Another use of geometry is to represent 1D or 2D versions of the same distribution (prior). A Gaussian Markov Random Field (GMRF) can be used in 1 or 2 spatial dimensions, which is represented using `Continuous1D` and `Continuous2D` geometries:

In [None]:
N = 100     # number of pixels
dom = 1     # 1D or 2D domain

if (dom == 1):
    geometry = cuqi.geometry.Continuous1D(np.linspace(0,1,N))
elif (dom == 2):
    geometry = cuqi.geometry.Continuous2D((np.linspace(0,1,N), np.linspace(0,1,N)))

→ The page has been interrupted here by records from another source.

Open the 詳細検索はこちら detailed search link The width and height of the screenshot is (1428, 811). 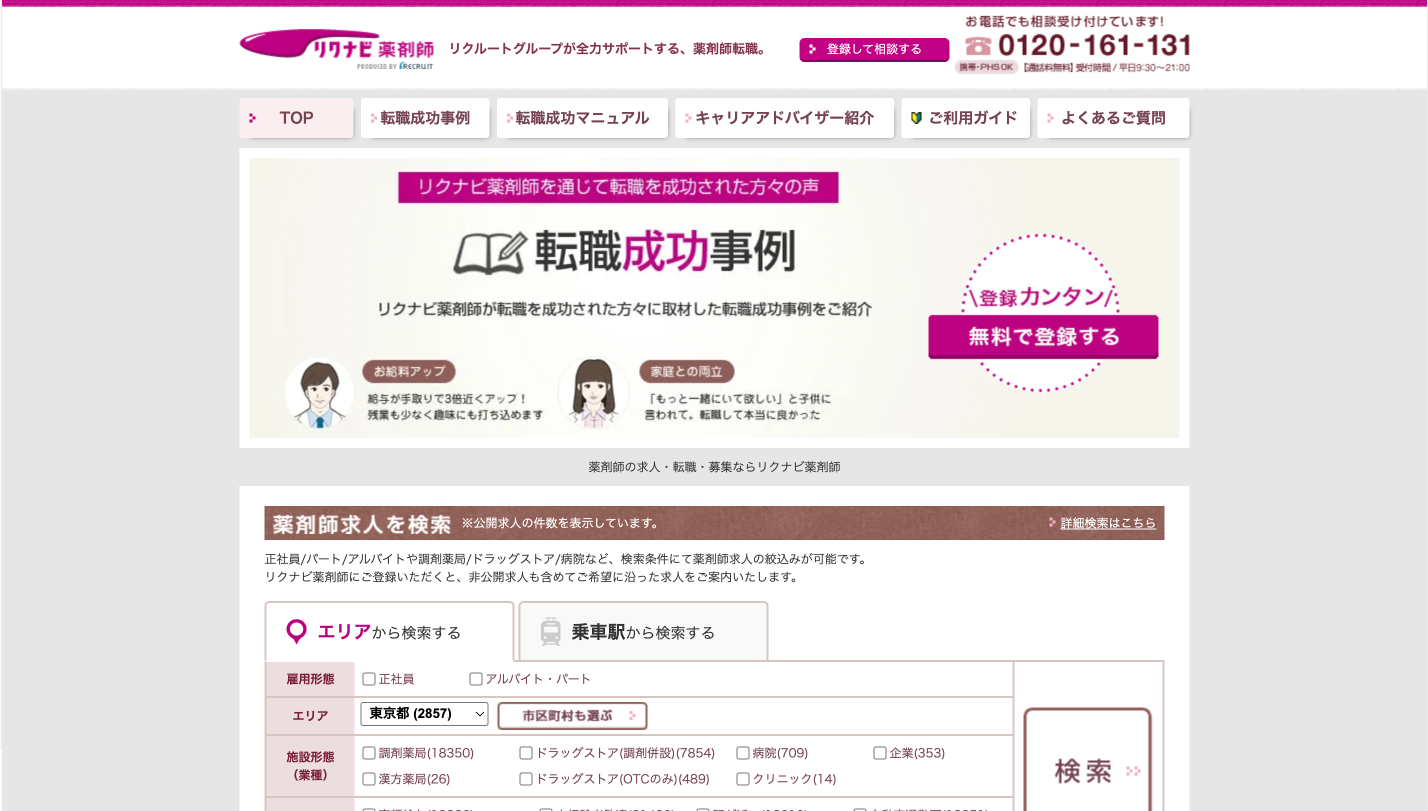(1108, 523)
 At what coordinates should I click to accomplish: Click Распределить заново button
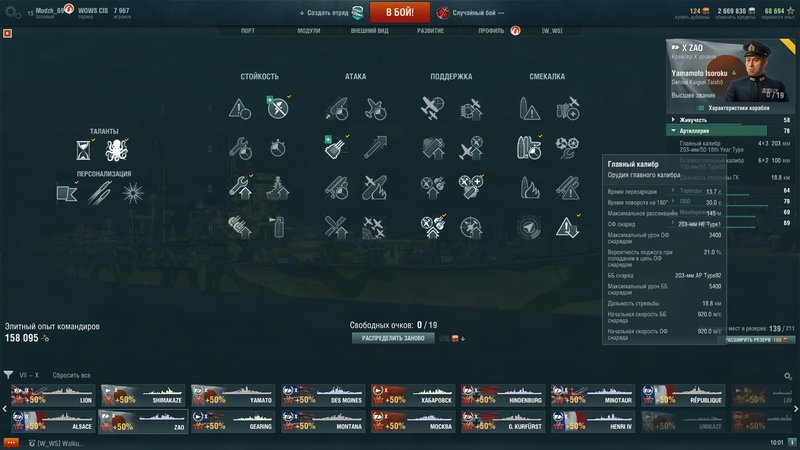(x=393, y=338)
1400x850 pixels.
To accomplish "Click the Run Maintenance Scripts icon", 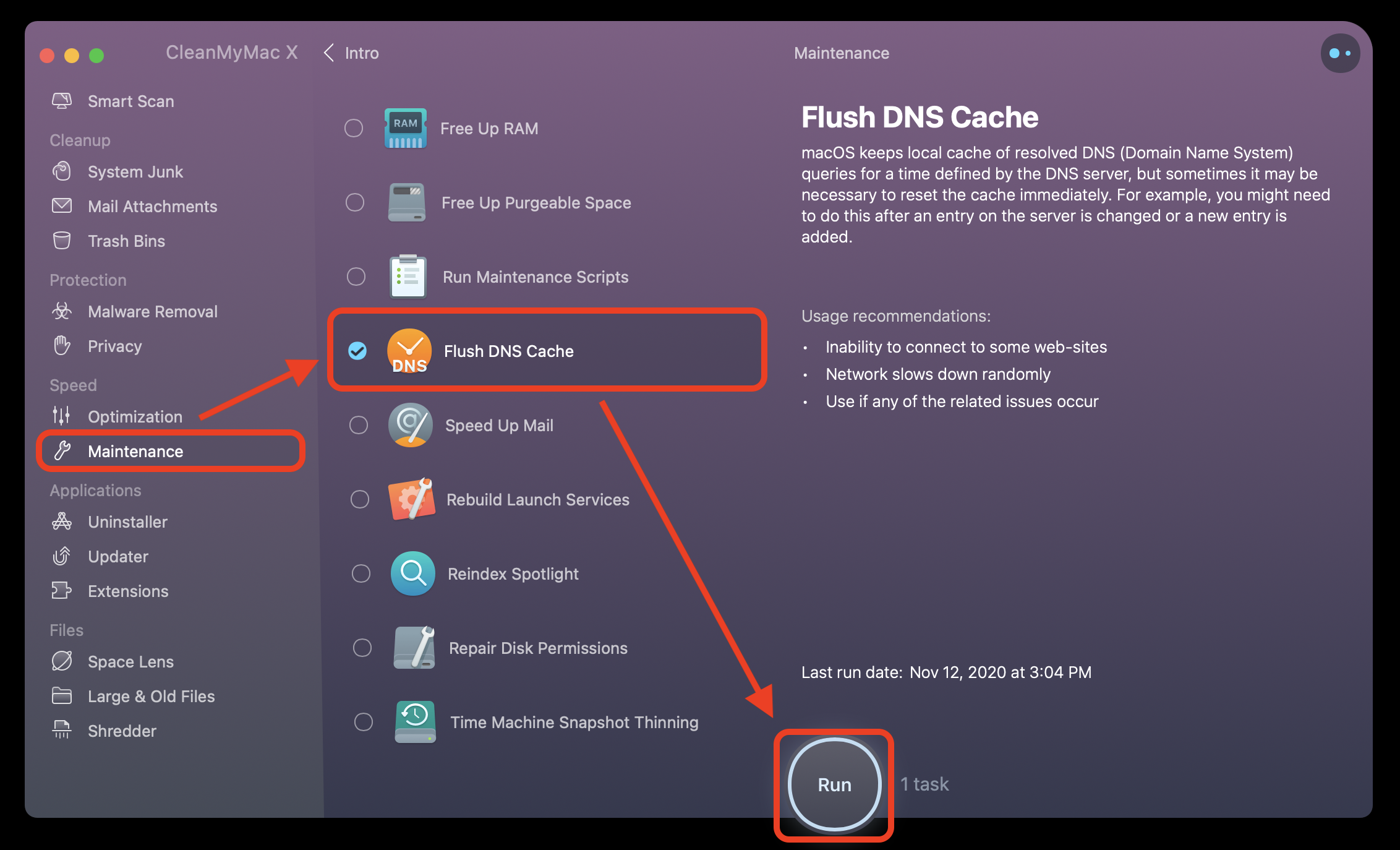I will point(407,276).
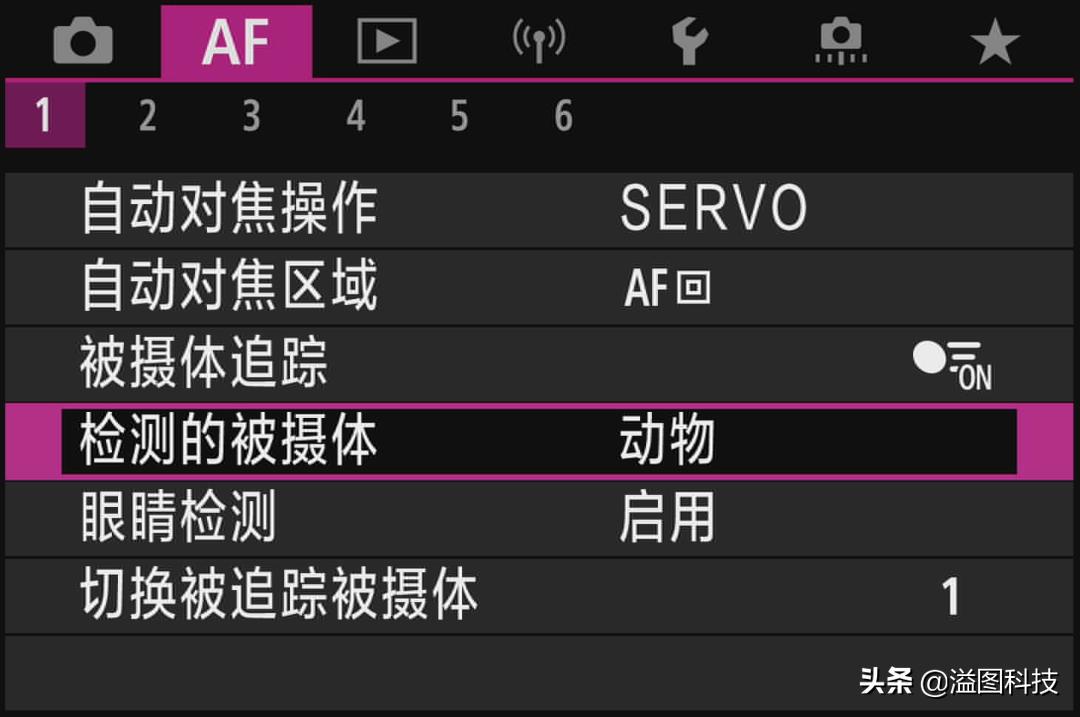
Task: Switch to AF page 2
Action: pyautogui.click(x=147, y=117)
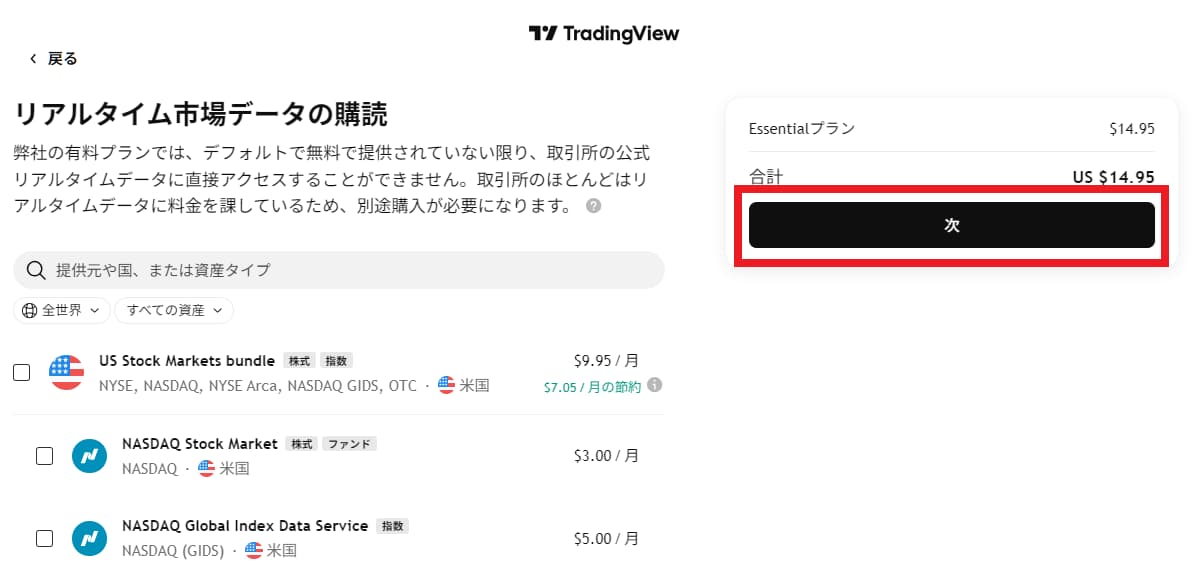Viewport: 1194px width, 586px height.
Task: Click the savings info icon
Action: [654, 385]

In this example in 1D there will be N parameters and in 2D there will be N^2 parameters. We can check the number of parameters of the geometry as well as its type:

In [None]:
geometry.dim

In [None]:
type(geometry)

We can now specify a GMRF distribution (with some chosen mean, precision, boundary conditions etc.) The same exact code will work in 1D and 2D due to the geometry:

In [None]:
mean = np.zeros(geometry.dim)
prec = 4
pX = cuqi.distribution.GMRF(mean, prec, dom, 'neumann', geometry=geometry)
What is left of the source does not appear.